“Quest’anno abbiamo fatto investimenti importanti, abbiamo cambiato parte del tendone che tutto intero costa 100mila euro e la piazza di Cesena ci è costata altre decine di migliaia di euro. Speravamo di rifarci un po’ con gli spettacoli di Natale e invece nulla. Abbiamo già una decina di ragazzi che vanno a mangiare alla Caritas. Noi viviamo del nostro lavoro e se non possiamo lavorare non mangiamo”. Sono le parole che Fabio Mosconi, tour manager del Circo di Vienna, fermo a Cesena da metà dicembre per presunte irregolarità, ha detto a Cesena Today.

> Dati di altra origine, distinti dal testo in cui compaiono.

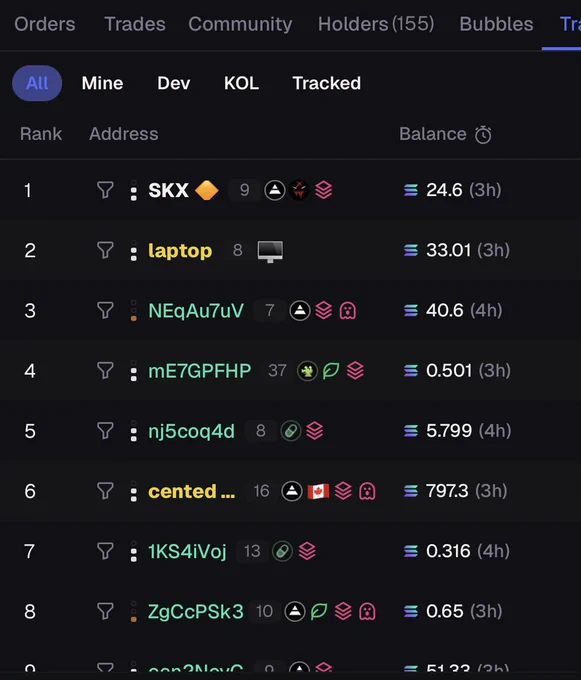Switch filter to KOL
Viewport: 581px width, 680px height.
[242, 83]
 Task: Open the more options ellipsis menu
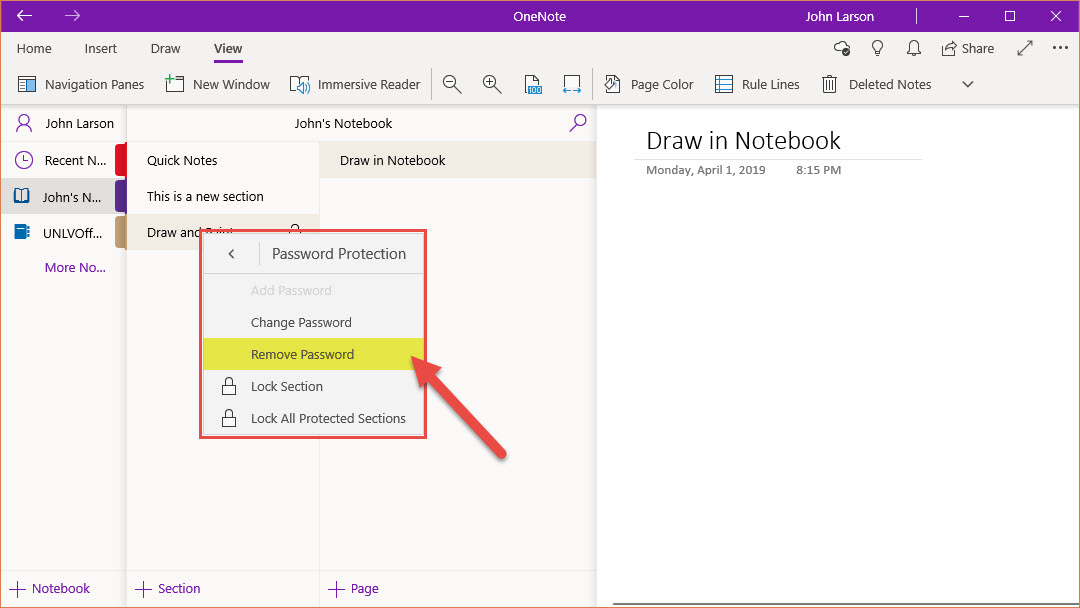click(x=1060, y=48)
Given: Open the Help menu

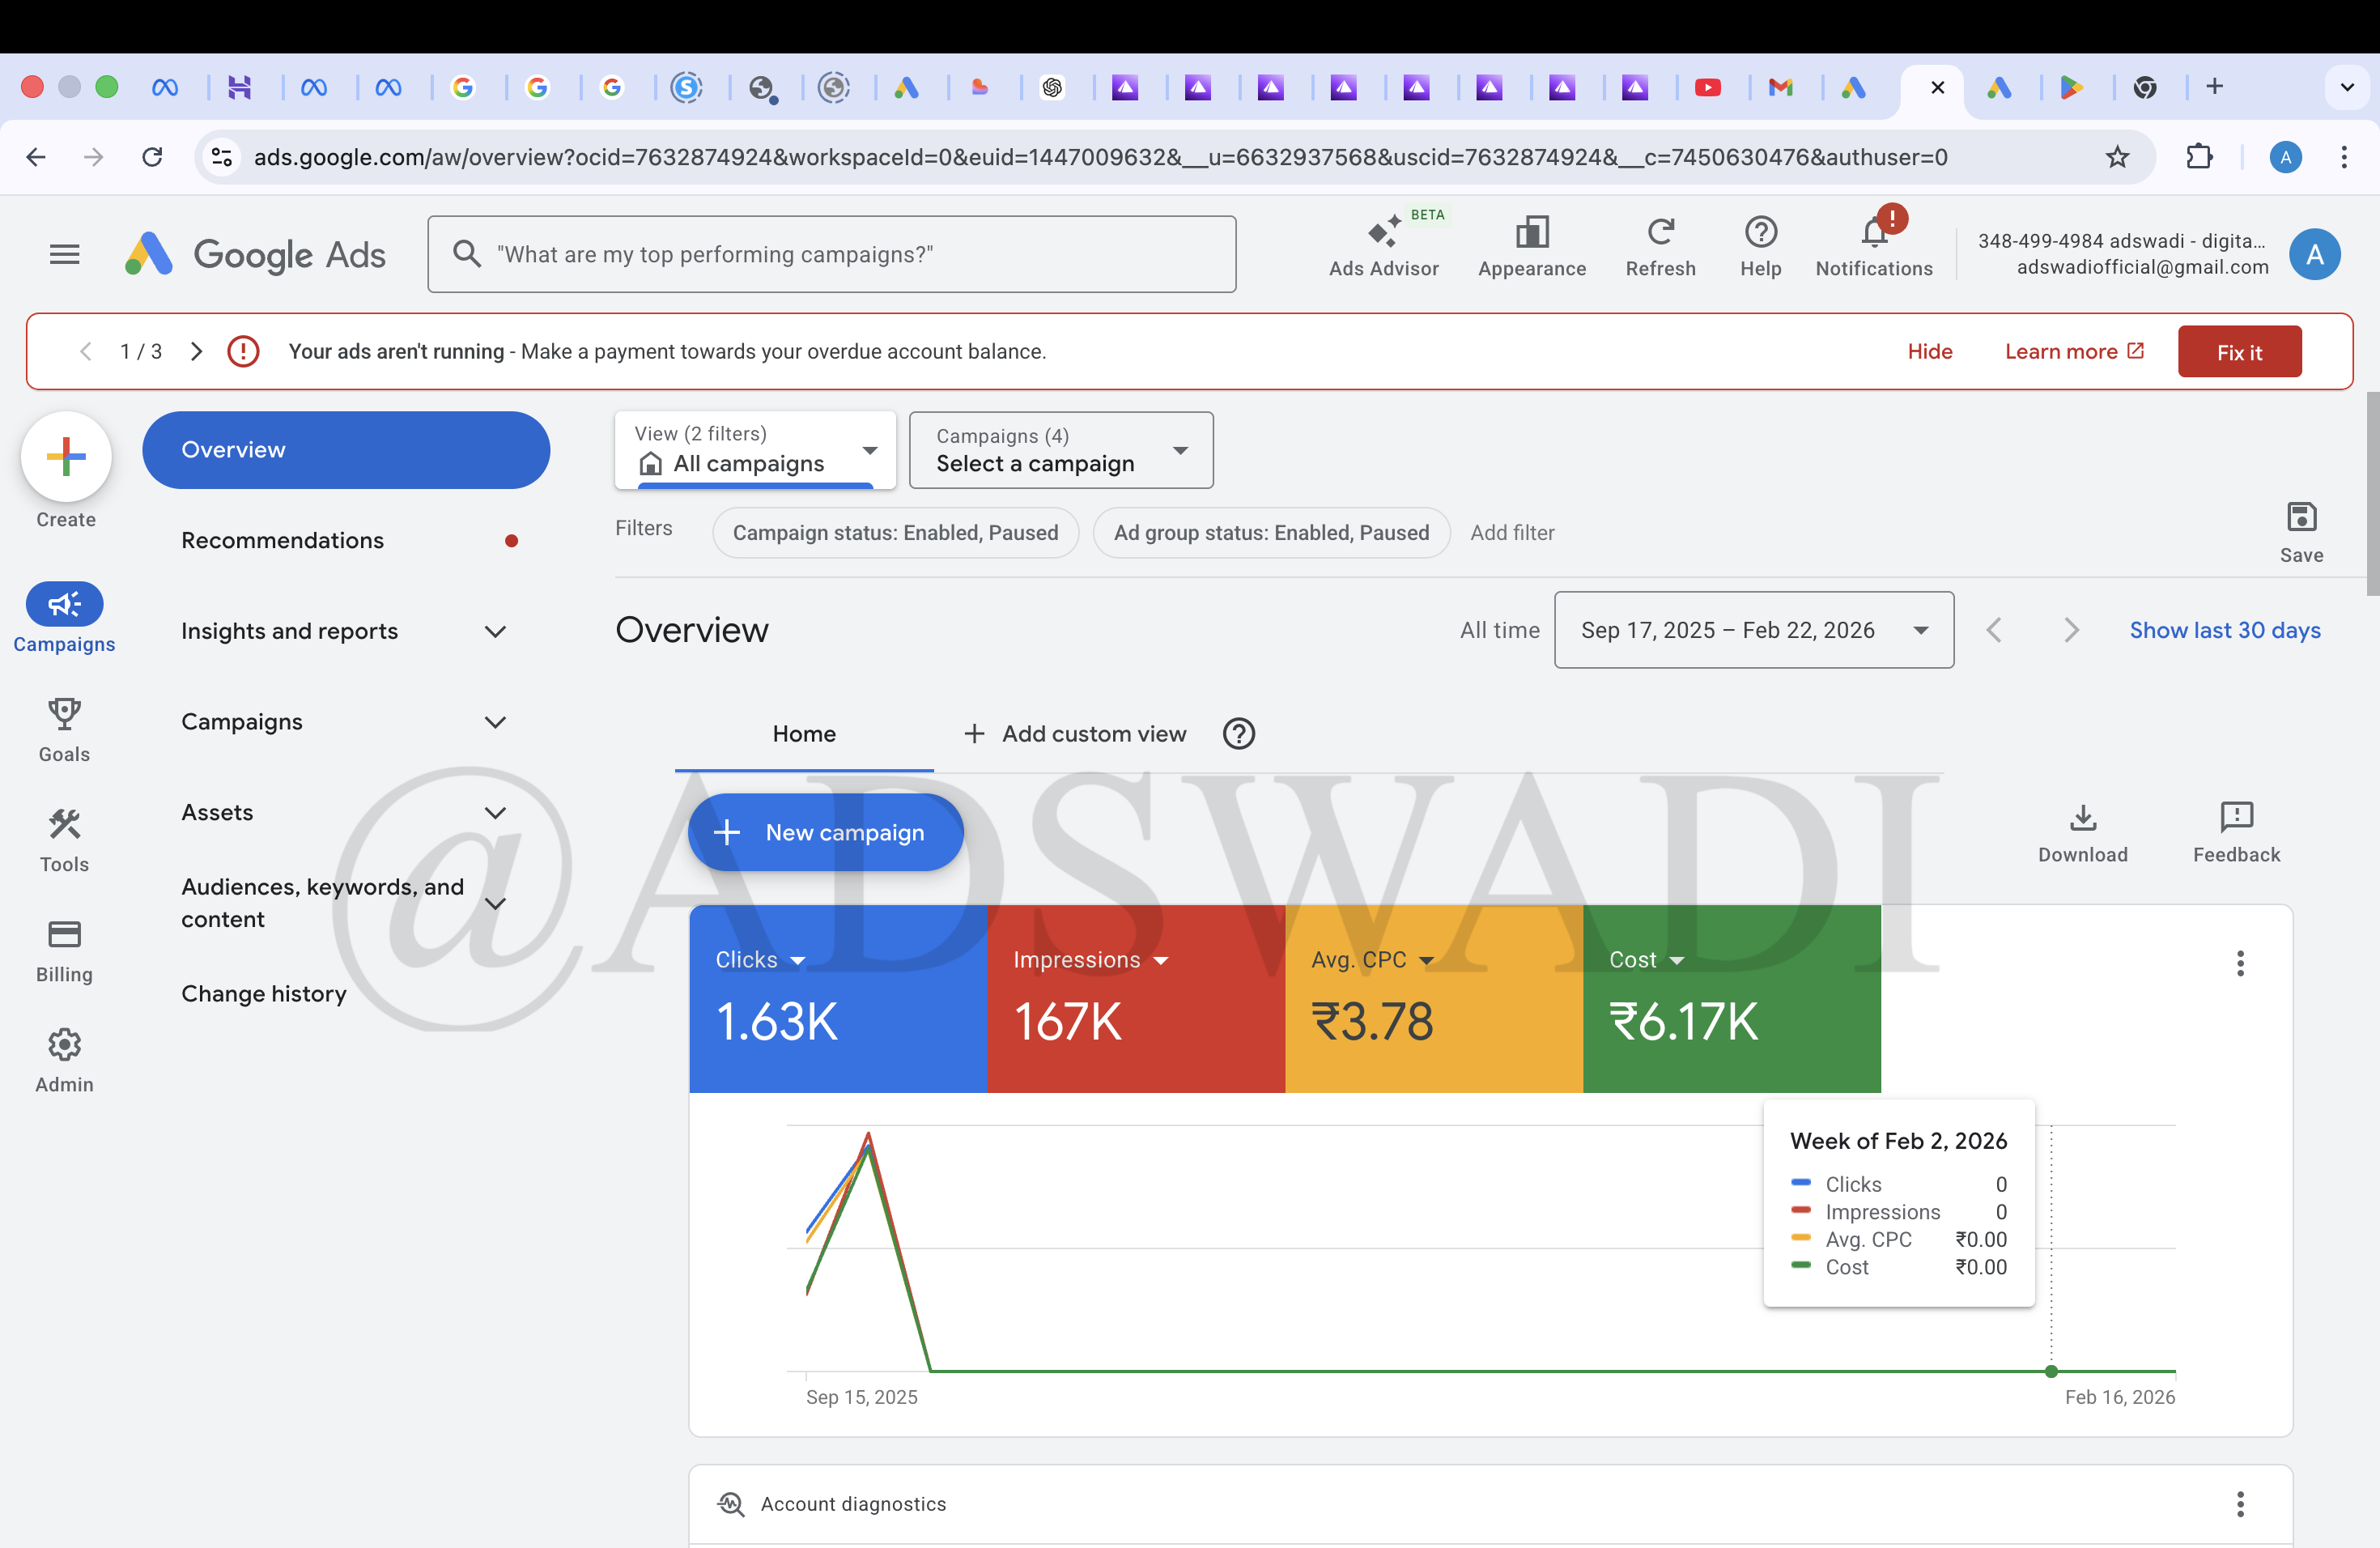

Sono in tutta trenta le persone che ruotano intorno al circo della famiglia Vassallo: il più vecchio ha 84 anni, il più piccolo due: “Se avessimo i soldi ce ne andremmo subito da questa città che ci ha trattato da pezzenti, con un atteggiamento di supponenza inspiegabile e assurdo anche perché il Tar si esprimerà il 17 gennaio, ma per noi il 17 gennaio ormai sarà tardi. Le feste natalizie saranno terminate, e se il giudice ci darà ragione potremmo chiedere solo i danni, non riaggiustare la stagione. Il lavoro, ormai sarà perso”.